- TEXTO DE LEITURA -
+++

A abstenção da inscrição/manutenção em cadastro de inadimplentes, requerida em antecipação de tutela e/ou medida cautelar, somente será deferida se, cumulativamente: i) a ação for fundada em questionamento integral ou parcial do débito; ii) houver demonstração de que a cobrança indevida se funda na aparência do bom direito e em jurisprudência consolidada do STF ou STJ; iii) houver depósito da parcela incontroversa ou for prestada a caução fixada conforme o prudente arbítrio do juiz (REsp 1061530/RS, Rel. Ministra NANCY ANDRIGHI, SEGUNDA SEÇÃO, julgado em 22/10/2008.

Ou seja, depositar o valor que entende devido (incontroverso) é apenas o terceiro dos requisitos para obter liminar na revisional (a decisão fala em não botar o nome no SERASA, mas na prática, atendidos os requisitos, na maioria das vezes se suspende também a busca e apreensão).

+++

- TAREFA CURTA A -
Diga se cada afirmação concorda com o texto de leitura e cite as palavras exatas que decidem: (i) o depósito do valor incontroverso basta, sozinho, para obter a liminar na revisional; (ii) os requisitos para a abstenção da inscrição em cadastro de inadimplentes devem ser atendidos cumulativamente; (iii) a decisão citada foi julgada pela Primeira Seção.

- Entradas de um conjunto de dados -
+++

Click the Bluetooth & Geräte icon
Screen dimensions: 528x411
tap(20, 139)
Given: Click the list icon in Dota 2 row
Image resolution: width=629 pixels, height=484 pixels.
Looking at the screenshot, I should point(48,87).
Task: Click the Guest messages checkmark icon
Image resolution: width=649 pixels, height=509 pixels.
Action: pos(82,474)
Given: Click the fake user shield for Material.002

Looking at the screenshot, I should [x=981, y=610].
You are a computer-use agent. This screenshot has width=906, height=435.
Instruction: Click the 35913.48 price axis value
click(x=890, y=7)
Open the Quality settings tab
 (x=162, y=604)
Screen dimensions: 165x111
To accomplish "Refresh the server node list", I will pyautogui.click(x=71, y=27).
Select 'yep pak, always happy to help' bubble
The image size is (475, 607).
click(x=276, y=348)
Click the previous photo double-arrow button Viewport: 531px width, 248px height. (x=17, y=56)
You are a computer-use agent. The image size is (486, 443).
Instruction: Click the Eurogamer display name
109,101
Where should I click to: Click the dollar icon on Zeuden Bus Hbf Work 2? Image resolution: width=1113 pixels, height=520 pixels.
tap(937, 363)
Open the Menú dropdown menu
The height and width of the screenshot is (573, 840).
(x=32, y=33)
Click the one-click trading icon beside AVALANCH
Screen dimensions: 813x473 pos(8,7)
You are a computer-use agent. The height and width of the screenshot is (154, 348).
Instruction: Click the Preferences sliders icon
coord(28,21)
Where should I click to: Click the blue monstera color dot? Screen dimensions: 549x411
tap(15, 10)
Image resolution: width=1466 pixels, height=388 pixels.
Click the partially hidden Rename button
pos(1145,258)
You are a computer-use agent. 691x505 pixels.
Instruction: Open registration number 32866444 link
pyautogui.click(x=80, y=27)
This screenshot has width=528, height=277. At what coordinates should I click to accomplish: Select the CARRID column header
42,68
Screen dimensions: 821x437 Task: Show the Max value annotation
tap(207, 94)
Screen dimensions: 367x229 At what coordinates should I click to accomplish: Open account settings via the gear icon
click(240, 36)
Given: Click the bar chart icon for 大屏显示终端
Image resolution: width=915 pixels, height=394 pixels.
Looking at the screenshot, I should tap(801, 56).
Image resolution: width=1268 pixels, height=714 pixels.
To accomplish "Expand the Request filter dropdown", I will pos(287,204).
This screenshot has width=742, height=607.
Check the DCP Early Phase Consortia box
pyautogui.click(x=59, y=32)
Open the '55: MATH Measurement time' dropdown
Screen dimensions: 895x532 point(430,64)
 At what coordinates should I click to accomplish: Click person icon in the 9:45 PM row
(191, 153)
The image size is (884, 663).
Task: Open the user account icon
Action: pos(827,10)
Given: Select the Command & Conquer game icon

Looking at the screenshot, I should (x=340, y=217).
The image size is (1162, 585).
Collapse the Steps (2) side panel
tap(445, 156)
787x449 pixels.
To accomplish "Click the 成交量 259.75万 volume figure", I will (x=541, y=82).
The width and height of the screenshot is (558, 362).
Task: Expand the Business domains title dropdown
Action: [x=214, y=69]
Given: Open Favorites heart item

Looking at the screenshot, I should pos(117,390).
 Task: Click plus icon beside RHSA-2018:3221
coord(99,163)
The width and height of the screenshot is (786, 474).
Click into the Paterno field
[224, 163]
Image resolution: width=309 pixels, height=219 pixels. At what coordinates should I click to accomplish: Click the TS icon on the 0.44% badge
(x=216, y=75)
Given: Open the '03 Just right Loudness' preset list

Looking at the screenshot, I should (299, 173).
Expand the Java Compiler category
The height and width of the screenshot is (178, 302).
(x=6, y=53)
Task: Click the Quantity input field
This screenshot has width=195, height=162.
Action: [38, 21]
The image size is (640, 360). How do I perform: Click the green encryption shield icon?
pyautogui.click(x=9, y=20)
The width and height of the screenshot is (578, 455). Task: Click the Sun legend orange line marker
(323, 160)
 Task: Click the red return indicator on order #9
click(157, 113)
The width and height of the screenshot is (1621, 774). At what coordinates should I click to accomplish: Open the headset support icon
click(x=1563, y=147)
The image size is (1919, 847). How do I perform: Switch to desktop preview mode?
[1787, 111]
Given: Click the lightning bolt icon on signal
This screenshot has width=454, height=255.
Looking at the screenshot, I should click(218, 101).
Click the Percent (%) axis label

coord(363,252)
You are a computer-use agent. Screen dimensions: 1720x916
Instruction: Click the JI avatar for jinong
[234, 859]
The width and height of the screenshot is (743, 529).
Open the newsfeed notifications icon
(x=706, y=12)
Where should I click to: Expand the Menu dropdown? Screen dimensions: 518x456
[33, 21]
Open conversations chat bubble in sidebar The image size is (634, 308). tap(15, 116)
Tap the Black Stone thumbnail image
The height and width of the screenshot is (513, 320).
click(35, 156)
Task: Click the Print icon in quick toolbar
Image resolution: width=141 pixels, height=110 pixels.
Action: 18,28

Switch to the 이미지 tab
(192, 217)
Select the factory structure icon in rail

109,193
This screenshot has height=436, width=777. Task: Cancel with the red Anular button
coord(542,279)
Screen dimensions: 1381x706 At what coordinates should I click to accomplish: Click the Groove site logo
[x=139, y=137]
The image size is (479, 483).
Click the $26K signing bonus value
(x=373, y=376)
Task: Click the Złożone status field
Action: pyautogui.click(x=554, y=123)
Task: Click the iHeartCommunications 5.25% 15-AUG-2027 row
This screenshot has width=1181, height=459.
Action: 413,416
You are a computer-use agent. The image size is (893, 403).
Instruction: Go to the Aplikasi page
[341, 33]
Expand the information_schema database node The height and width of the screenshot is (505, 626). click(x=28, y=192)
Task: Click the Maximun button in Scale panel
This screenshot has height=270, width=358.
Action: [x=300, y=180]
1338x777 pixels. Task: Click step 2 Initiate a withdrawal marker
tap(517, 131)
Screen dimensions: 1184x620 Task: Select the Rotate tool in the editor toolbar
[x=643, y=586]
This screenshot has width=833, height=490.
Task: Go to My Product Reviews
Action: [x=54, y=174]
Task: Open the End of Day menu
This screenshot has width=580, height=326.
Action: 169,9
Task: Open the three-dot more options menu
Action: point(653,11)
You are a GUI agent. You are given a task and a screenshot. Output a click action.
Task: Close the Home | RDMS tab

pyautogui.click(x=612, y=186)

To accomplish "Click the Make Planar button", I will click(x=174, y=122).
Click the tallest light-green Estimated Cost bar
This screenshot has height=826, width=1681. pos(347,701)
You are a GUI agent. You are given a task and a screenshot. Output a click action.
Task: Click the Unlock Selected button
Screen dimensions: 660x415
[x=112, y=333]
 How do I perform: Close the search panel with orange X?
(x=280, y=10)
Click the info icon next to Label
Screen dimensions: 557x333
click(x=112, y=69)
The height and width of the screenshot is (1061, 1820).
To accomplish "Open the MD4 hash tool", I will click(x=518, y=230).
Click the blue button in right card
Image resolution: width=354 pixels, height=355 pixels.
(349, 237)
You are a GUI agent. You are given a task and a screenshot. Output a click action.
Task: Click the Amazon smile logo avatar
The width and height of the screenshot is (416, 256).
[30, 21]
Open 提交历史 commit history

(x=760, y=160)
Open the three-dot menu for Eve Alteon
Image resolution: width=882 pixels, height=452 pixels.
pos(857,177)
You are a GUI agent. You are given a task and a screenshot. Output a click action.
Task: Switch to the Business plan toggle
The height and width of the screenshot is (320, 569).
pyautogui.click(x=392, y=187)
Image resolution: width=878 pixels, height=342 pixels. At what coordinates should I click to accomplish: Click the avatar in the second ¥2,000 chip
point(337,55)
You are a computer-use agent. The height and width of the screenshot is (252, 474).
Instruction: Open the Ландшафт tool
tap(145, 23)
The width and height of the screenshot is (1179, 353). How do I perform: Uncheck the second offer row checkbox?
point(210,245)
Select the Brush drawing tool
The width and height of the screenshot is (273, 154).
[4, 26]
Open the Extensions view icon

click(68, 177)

+++

- TAREFA CURTA B -
Liste todas as linhas da listagem que contêm a palavra "panel", levando em conta maiúsculas e minúsculas.

- RESPOSTA DO EXERCÍCIO A -
(i) Não: "é apenas o terceiro dos requisitos para obter liminar na revisional".
(ii) Sim: "somente será deferida se, cumulativamente".
(iii) Não: "SEGUNDA SEÇÃO, julgado em 22/10/2008".

- RESPOSTA DO EXERCÍCIO B -
Collapse the Steps (2) side panel
Task: Click the Maximun button in Scale panel
 How do I perform: Close the search panel with orange X?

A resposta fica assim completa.